使用单变量Cox回归分析,186个CAF相关DEGs与前列腺癌患者的BCRFS显著相关,其中16个被用于构建预测BCRFS的CAF预后风险模型,例如ACPP、THBS2和KCTD14。ACPP(磷酸前列腺酸)是一种分泌型糖蛋白酶,由人类前列腺的上皮细胞产生。据报道,ACPP是监测前列腺癌进展的预后生化指标。ACPP还被证明可促进CRPC骨转移中的成骨细胞反应。THBS2(Thrombospondin-2) 是一种分泌型基质细胞糖蛋白,与肿瘤发生和转移密切相关。据报道,THBS2通过诱导miR-376c介导的MMP2上调促进前列腺癌的骨转移。Slavin等证明,CAFs通过调节ERα/THBS2/MMP3轴抑制前列腺癌的侵袭。然而,尚未研究KCTD14的作用。鉴于这些CAF相关DEGs的作用,推测它们可能会影响放疗后前列腺癌的BCR。此外,还确定了142个与前列腺癌患者MFS显著相关的CAF相关DEGs,其中16个被选中构建预测MFS的CAF预后风险模型,例如HOPX、TMEM132A和ZNF467。HOPX被确定为转移相关基因,其下调可以控制肉瘤细胞的转移行为。TMEM132A(跨膜蛋白132A)被认为是Wnt信号通路的新型调节因子,驱动前列腺癌的骨转移趋向性和侵袭性。相对于原发性肿瘤,ZNF467(锌指蛋白467)在转移性前列腺肿瘤中上调。Fan等指出,涉及包括ZNF467在内的三个增强子RNA驱动基因的基因特征是前列腺癌患者预后的良好预测因子。这些数据表明这些CAF相关DEGs在调节前列腺癌肿瘤转移中的潜在作用。

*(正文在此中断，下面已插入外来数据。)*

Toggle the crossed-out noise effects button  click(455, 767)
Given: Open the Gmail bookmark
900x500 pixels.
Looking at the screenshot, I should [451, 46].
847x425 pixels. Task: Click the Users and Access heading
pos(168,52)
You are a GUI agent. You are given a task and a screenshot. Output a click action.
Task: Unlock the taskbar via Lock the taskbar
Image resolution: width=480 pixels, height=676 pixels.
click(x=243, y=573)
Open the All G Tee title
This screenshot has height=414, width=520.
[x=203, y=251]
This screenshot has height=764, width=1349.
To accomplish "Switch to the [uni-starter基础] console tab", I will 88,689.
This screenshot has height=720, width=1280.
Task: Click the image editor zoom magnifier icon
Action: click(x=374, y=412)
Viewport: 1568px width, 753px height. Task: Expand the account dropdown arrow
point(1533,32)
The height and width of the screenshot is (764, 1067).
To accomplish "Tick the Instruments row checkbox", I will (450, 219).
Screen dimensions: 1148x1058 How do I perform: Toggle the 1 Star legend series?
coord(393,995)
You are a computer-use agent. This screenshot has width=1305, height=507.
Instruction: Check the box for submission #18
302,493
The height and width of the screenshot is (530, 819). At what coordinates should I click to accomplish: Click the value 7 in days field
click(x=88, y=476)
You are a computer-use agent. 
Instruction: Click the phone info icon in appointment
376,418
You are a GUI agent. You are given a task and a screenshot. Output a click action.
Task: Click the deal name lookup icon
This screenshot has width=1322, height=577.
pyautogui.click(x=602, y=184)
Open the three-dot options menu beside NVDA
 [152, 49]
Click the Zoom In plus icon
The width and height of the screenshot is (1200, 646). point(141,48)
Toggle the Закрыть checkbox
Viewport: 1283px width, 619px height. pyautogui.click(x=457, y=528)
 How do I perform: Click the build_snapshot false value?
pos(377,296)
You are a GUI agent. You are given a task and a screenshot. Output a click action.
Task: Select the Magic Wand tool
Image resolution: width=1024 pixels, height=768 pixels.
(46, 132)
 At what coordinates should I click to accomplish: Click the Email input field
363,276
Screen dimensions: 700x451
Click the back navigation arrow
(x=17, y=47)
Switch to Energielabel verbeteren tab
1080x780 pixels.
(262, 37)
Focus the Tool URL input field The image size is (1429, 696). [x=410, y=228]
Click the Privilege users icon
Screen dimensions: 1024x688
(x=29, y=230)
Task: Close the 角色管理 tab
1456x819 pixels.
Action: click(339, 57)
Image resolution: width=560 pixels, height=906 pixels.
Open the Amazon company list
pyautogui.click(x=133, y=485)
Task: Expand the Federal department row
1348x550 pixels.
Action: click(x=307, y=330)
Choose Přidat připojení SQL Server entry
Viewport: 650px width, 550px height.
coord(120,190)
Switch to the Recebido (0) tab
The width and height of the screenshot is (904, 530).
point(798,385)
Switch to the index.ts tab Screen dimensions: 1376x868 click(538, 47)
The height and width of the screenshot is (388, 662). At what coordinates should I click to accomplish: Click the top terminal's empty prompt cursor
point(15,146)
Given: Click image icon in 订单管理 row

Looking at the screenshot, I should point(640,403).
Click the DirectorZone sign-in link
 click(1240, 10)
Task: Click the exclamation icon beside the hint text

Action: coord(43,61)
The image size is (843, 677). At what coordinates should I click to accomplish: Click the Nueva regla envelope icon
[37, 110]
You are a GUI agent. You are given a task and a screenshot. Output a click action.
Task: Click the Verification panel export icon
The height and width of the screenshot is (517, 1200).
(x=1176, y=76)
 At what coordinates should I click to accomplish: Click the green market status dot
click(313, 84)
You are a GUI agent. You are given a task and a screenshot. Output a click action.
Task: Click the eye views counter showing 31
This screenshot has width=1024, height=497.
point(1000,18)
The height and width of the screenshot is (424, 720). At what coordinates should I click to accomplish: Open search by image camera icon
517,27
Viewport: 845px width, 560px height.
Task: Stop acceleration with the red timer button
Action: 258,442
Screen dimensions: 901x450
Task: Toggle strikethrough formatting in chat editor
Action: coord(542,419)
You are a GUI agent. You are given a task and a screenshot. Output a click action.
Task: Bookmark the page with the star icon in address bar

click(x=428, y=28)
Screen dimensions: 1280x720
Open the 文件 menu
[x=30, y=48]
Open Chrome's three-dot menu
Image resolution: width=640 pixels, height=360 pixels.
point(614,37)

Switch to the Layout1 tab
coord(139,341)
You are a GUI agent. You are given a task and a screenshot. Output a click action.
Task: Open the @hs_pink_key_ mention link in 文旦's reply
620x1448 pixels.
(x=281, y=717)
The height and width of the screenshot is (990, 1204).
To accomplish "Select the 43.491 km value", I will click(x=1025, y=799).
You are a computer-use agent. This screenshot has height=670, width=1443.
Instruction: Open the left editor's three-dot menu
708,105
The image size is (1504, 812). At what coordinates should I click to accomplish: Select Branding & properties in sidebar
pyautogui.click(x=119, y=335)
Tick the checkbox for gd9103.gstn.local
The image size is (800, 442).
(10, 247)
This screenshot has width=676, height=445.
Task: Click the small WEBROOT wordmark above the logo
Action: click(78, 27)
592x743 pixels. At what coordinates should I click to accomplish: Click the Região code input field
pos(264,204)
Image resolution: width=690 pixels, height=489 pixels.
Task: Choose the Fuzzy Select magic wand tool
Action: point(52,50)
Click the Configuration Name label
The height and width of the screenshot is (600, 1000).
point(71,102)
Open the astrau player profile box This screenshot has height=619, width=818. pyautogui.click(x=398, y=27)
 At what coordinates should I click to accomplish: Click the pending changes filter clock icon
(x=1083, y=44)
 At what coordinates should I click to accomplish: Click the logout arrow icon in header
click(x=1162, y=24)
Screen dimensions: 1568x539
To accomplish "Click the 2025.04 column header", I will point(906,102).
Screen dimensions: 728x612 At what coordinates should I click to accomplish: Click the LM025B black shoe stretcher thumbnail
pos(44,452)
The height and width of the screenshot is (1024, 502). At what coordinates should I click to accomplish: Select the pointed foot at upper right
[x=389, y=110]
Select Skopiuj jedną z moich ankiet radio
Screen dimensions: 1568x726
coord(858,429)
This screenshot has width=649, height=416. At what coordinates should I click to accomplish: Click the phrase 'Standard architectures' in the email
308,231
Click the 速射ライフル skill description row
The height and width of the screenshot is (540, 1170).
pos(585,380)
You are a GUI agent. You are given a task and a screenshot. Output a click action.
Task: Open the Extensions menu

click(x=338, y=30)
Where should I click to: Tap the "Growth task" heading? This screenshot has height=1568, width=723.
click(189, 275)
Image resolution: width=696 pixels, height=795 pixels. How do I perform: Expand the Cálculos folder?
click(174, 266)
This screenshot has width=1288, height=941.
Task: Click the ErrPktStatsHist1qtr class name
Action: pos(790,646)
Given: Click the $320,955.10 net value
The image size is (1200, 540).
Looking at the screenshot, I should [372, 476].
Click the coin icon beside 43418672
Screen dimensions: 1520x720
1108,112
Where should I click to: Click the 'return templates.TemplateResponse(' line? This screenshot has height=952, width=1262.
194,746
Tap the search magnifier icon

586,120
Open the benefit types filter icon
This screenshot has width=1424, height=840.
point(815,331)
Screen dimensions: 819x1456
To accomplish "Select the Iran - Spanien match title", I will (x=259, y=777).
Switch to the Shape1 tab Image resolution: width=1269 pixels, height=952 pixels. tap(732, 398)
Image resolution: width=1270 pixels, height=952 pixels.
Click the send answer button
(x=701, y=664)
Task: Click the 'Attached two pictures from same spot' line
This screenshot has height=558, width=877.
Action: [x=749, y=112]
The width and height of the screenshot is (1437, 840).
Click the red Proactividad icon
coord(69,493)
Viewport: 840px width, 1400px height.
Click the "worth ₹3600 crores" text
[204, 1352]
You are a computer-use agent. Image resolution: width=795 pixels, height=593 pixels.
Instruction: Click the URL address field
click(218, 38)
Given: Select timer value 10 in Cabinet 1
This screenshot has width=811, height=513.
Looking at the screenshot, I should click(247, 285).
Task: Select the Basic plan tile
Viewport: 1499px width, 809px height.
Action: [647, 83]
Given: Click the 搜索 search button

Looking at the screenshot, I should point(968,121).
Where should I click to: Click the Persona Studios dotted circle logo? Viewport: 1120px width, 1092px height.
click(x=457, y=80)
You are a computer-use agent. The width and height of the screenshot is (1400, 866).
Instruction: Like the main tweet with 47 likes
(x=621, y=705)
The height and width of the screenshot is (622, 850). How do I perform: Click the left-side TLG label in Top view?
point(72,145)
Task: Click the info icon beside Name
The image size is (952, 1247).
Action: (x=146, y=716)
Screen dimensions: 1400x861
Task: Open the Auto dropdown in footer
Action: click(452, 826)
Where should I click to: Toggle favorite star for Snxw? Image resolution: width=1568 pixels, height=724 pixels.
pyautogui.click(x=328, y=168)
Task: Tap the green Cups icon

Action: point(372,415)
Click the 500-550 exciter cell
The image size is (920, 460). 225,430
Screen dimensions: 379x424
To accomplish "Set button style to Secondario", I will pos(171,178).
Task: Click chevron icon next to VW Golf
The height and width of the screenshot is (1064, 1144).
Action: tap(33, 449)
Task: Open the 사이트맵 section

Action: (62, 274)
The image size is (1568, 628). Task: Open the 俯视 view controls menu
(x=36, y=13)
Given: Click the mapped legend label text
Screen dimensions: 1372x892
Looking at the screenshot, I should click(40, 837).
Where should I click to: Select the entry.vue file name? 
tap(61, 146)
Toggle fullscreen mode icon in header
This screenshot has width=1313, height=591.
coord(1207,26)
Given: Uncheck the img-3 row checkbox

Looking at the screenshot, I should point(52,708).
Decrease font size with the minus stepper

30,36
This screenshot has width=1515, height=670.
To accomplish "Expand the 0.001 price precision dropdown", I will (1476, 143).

列线图已被用作评估癌症患者生存率的有效且可靠的临床工具。此外,目前将血清标志物 PSA、临床分期和前列腺活检的gleason评分相结合,将患者分为不同的风险组。因此,由基于BCRFS相关CAF预后基因的风险评分和几个临床变量(PSA、gleason评分和临床T分期)组成列线图,以改善前列腺癌患者的预后预测。结果发现列线图和风险评分的AUC值分别为0.831和0.816,校准图显示基于列线图的实际和预测的1年、3年和5年生存率相似。由于接受放疗的验证性前列腺癌队列有限,使用总生存期作为放疗反应的替代指标。一般来说,恶性肿瘤的程度越高,对放疗的反应和总生存期就越差,期待更多可用的数据集来补充验证。综上所述,构建的列线图在前列腺癌患者的临床应用方面显示出巨大的潜力,例如个体化治疗和预后。
为了更好地了解与放疗相关的CAF相关DEGs的功能,进行了功能富集分析,发现这些 DEGs的人类同源基因显著富集在ECM相关功能,例如细胞外基质结构成分和细胞粘附分子。越来越多的证据表明,ECM重塑在肿瘤进展和转移中起着至关重要的作用以及癌细胞存活。ECM重塑也被证明可以改变肿瘤微环境并介导肿瘤进展和对治疗的耐药性。CAFs可以沉积ECM成分并通过调节微环境的重塑来调节癌细胞的迁移和侵袭。总体而言,本文数据表明CAF相关DEGs可能通过调节ECM重塑来调节前列腺癌的放疗反应。此外,CAFs 是公认的肿瘤免疫逃避贡献者。CAFs可以通过影响免疫细胞的募集和驱动免疫细胞中的免疫抑制功能来影响抗肿瘤免疫反应。越来越多的证据表明,CAFs与放射耐药性的诱导有关,CAFs、肿瘤细胞和免疫细胞之间的串扰会影响放射治疗结果。 在此,发现CAF相关DEGs显著富集免疫相关功能,例如调节白细胞迁移,并且风险评分与多个免疫检查点呈正相关。因此,推测CAF相关DEGs可能会影响前列腺癌调节免疫反应的放疗结果。
结论
本研究首次成功建立了一种抗放疗的细胞亚系(CAFR),它比亲本细胞系CAF更耐辐射。此外,基于转录组测序数据分析的CAF相关基因,构建CAF预后风险模型,准确预测接受放疗的前列腺癌患者的BCRFS和MFS。由CAF相关预后基因和其他临床特征构建的列线图有助于个体化和准确的BCRFS预测。CAF相关DEGs可能通过调节ECM重塑和免疫反应来调节前列腺癌的放疗结果。